Problem statement ->
Read the data, and whenever a line holds the word "graph", report that line.

Saved data entries ->
——

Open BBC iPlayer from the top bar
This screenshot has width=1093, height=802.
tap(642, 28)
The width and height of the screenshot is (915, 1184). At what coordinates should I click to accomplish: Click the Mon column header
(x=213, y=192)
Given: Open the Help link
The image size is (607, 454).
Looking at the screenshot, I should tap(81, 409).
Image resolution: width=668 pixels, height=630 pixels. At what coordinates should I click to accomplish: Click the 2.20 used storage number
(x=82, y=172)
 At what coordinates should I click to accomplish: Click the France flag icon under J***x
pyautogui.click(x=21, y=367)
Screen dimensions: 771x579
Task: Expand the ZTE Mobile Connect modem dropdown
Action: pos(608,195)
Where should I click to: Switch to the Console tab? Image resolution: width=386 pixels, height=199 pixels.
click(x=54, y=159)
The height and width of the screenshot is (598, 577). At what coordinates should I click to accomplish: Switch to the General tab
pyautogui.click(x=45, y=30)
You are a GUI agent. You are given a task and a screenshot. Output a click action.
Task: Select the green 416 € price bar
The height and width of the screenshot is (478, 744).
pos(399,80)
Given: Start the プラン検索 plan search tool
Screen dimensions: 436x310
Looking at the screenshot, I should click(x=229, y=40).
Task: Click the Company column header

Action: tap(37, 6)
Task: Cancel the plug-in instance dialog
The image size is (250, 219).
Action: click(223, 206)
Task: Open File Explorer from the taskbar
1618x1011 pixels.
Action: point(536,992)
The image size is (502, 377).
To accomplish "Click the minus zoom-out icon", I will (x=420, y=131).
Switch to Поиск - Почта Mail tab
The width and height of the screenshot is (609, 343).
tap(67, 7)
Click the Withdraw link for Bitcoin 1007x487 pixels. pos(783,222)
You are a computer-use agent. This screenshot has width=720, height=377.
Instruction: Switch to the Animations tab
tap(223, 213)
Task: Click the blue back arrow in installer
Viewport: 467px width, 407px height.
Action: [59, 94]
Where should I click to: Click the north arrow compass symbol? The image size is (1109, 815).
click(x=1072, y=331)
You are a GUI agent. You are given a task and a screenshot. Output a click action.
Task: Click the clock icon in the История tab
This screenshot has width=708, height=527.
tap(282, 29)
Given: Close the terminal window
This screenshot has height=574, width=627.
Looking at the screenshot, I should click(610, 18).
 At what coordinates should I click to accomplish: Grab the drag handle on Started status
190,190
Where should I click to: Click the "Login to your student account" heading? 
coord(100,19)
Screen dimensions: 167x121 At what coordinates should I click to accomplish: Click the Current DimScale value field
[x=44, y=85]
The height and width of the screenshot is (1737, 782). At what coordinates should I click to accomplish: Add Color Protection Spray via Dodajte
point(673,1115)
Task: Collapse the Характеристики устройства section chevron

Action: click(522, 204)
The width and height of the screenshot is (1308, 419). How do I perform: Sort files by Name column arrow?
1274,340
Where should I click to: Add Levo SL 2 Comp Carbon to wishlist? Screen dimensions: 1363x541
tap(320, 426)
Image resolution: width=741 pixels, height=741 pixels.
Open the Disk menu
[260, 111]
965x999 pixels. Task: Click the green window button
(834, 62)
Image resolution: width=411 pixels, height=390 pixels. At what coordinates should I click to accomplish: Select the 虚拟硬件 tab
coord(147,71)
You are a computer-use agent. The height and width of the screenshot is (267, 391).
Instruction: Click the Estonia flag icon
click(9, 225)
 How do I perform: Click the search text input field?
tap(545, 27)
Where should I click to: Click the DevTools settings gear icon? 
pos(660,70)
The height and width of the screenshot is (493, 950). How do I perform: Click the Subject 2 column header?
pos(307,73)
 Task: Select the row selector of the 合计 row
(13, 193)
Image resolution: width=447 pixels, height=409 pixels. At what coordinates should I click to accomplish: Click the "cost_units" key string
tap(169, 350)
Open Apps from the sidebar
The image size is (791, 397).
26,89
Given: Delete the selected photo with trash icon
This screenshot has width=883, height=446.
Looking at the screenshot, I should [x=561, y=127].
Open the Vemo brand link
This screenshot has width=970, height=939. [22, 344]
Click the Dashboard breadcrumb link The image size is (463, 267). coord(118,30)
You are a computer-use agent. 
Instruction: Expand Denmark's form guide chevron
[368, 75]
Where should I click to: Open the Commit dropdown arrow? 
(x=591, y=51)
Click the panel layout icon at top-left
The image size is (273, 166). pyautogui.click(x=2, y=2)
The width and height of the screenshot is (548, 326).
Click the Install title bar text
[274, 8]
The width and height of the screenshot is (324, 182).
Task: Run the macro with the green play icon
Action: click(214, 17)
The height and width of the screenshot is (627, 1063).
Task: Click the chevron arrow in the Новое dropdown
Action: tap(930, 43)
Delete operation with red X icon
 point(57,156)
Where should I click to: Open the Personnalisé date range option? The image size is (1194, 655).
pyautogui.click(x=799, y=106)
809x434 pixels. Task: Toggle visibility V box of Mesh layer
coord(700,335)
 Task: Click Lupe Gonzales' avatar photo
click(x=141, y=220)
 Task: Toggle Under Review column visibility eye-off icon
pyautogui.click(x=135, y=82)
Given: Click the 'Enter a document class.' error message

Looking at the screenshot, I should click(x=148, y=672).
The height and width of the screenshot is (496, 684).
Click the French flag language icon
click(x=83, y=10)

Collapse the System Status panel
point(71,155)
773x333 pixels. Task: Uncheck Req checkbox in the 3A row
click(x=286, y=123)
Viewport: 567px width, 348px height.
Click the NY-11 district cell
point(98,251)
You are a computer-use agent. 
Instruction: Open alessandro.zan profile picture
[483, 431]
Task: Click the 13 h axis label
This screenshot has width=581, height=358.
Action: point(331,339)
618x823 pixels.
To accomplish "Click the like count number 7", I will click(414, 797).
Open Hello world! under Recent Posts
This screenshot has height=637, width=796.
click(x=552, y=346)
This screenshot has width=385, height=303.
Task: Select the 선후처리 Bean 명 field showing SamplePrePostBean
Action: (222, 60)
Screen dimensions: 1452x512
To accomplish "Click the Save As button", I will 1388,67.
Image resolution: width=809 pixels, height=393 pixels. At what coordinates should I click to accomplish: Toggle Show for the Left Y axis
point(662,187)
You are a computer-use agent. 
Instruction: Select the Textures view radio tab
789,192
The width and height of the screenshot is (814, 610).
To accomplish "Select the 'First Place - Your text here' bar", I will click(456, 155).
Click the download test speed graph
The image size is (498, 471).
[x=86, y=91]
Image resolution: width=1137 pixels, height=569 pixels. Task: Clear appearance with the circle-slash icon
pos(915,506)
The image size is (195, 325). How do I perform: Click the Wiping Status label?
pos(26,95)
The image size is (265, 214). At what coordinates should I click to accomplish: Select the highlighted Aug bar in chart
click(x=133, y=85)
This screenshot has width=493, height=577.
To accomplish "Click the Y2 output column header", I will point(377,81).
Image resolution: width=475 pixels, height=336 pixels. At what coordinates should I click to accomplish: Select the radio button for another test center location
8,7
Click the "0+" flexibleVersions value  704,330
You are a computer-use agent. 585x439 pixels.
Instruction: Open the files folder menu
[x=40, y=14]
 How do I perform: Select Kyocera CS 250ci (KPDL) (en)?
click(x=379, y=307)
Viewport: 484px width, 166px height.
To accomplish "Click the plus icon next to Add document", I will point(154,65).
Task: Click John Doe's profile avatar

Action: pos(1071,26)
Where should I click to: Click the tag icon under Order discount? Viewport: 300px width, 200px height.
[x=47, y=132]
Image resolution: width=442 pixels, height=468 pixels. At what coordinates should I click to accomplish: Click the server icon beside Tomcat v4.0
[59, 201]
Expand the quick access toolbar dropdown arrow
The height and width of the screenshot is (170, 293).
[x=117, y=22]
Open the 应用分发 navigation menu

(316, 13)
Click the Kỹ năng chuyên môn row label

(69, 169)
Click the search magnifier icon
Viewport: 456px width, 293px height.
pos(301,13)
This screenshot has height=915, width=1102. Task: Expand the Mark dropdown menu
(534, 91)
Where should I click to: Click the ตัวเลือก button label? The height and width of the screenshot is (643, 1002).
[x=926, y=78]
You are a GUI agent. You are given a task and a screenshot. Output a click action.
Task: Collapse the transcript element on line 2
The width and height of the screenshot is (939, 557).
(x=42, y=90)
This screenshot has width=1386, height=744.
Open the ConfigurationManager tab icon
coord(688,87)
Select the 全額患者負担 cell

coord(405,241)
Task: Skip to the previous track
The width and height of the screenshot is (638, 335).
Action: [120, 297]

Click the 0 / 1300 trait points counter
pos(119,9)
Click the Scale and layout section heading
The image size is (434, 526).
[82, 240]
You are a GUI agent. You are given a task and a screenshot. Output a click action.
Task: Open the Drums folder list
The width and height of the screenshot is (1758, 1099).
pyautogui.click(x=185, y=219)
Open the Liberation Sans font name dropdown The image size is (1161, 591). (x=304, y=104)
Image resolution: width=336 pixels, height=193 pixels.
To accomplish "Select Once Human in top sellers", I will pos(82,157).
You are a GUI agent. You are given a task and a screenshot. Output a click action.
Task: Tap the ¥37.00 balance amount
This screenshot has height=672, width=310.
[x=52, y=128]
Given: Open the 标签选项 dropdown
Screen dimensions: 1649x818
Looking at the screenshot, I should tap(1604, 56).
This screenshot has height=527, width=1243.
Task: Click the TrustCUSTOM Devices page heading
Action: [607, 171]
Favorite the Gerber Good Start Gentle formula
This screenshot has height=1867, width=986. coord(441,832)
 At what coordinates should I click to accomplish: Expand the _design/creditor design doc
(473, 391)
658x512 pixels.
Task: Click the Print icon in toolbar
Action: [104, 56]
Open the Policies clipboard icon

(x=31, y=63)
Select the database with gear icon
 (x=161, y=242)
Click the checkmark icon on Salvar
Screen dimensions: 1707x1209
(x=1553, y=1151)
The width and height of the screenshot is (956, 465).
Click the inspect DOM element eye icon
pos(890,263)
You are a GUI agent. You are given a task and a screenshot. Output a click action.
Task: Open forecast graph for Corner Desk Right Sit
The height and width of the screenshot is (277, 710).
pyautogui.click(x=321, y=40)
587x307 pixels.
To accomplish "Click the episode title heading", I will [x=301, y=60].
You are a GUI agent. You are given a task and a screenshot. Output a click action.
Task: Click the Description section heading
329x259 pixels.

——

Solved problem ->
Click the download test speed graph
Task: Open forecast graph for Corner Desk Right Sit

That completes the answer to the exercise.